| ASSIGNMENT |
Write out nothing but the lines from the one containing "Open At 3d plot for TE (S wave)" through the last line below, both included, and without the pictures.

| DATASET ENTRIES |
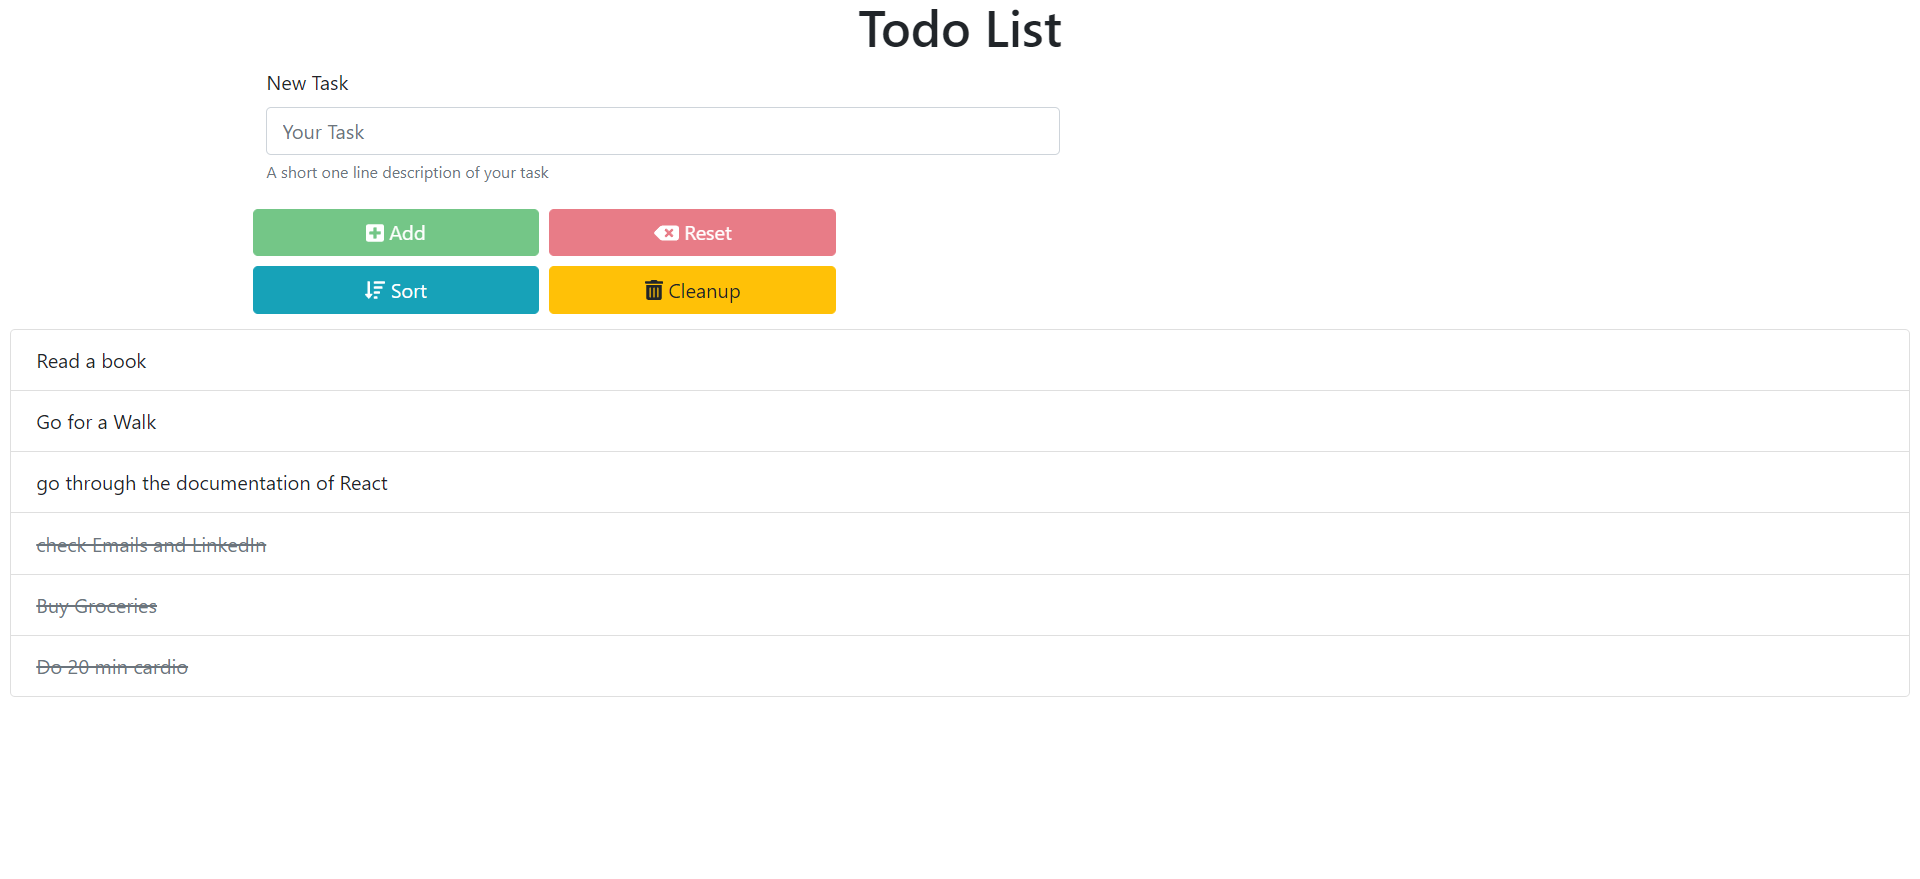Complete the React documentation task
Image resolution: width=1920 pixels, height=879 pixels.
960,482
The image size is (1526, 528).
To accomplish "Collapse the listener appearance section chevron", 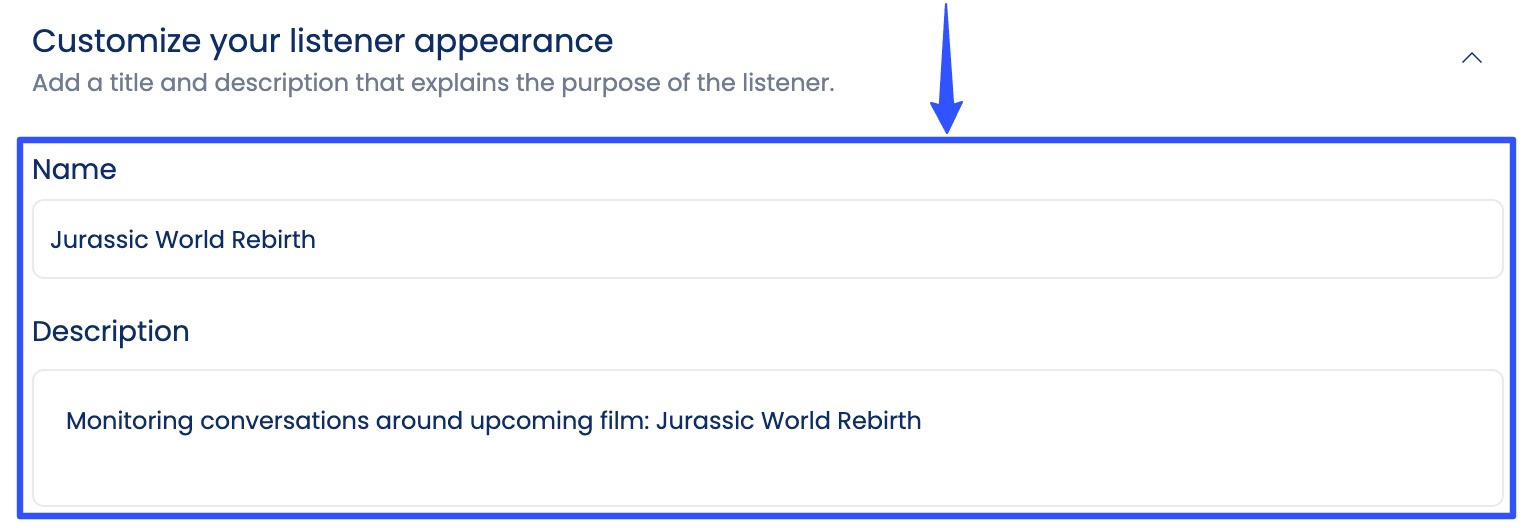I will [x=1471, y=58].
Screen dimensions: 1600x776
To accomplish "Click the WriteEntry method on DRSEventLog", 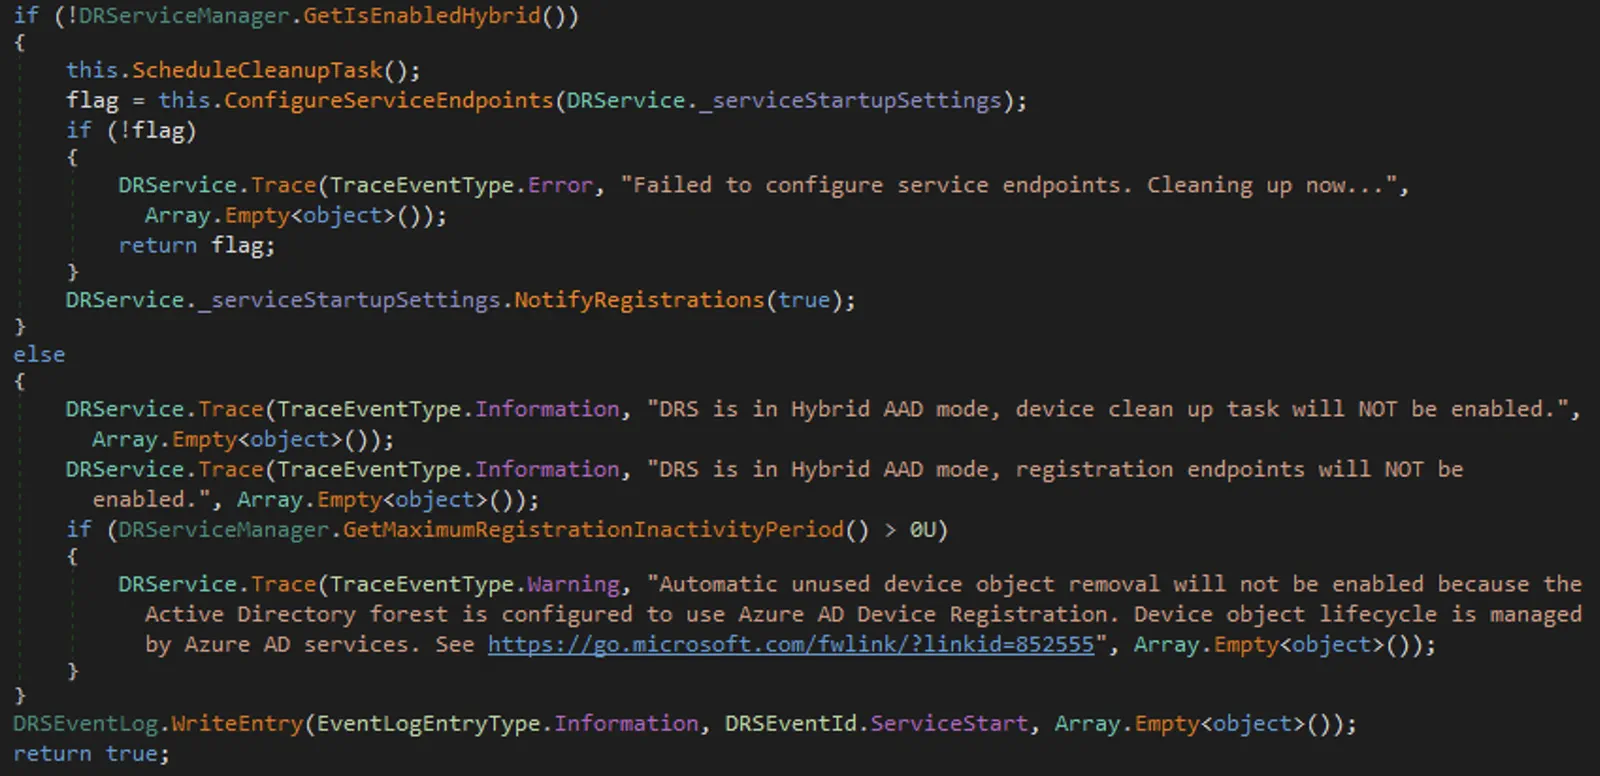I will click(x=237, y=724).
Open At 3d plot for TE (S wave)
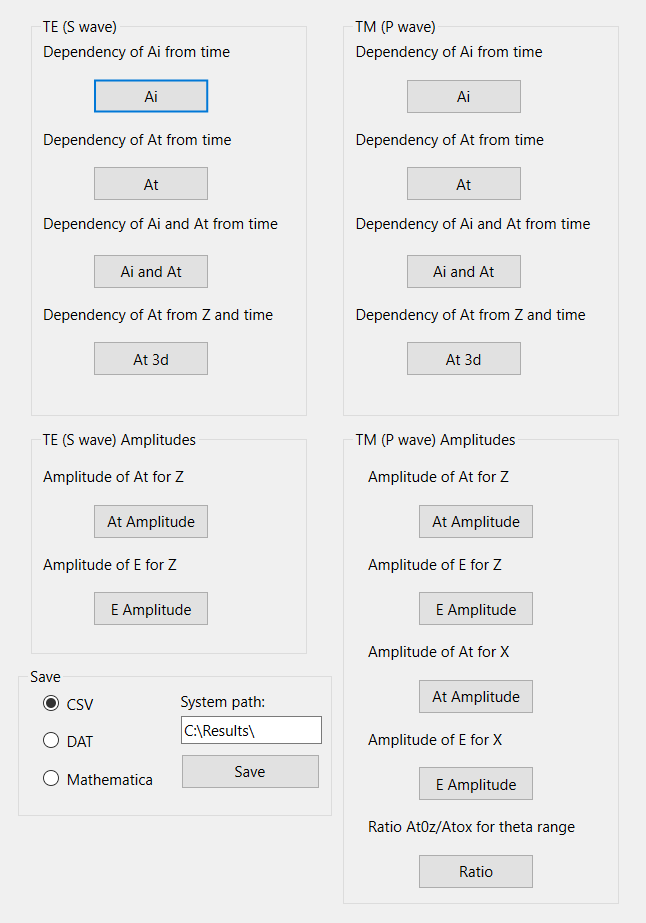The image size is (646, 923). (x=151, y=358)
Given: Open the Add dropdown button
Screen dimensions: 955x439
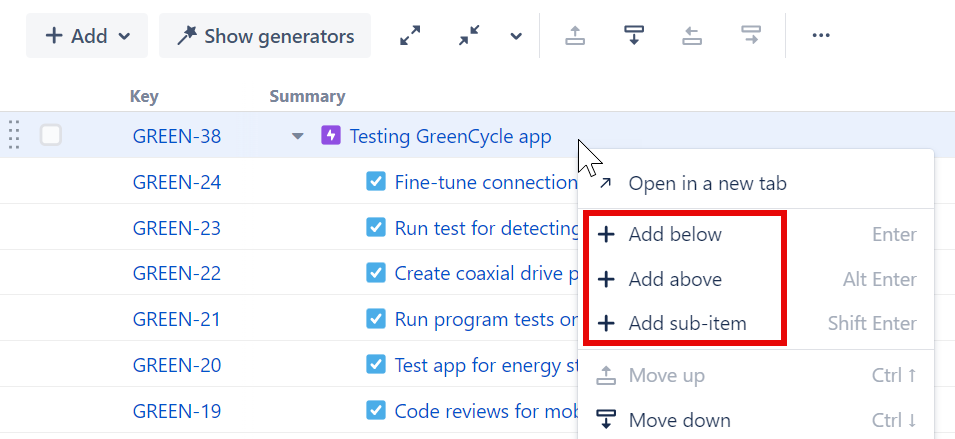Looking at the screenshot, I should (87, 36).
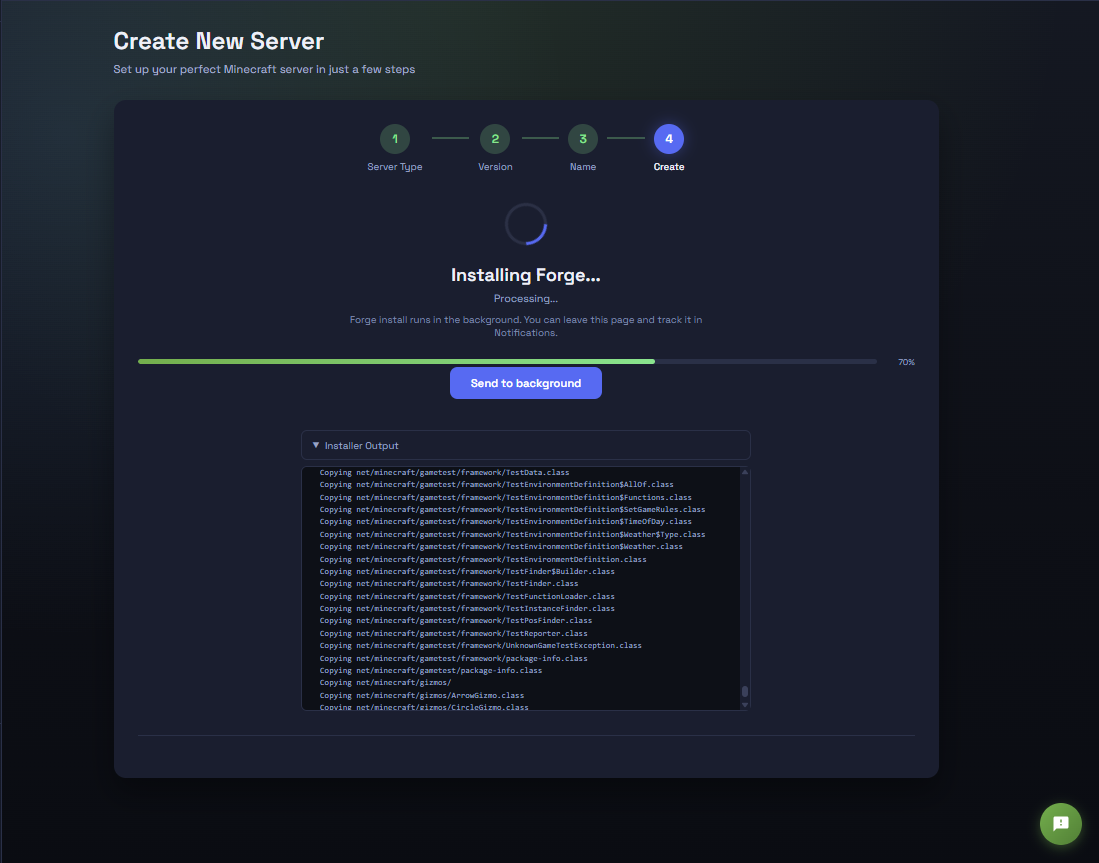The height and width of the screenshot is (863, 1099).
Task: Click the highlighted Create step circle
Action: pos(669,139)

| ANSWER BOX |
Open At 3d plot for TE (S wave)
The image size is (646, 923). (x=151, y=358)
Given: Open the Add dropdown button
Screen dimensions: 955x439
Looking at the screenshot, I should (87, 36).
The height and width of the screenshot is (863, 1099).
Task: Click the highlighted Create step circle
Action: pos(669,139)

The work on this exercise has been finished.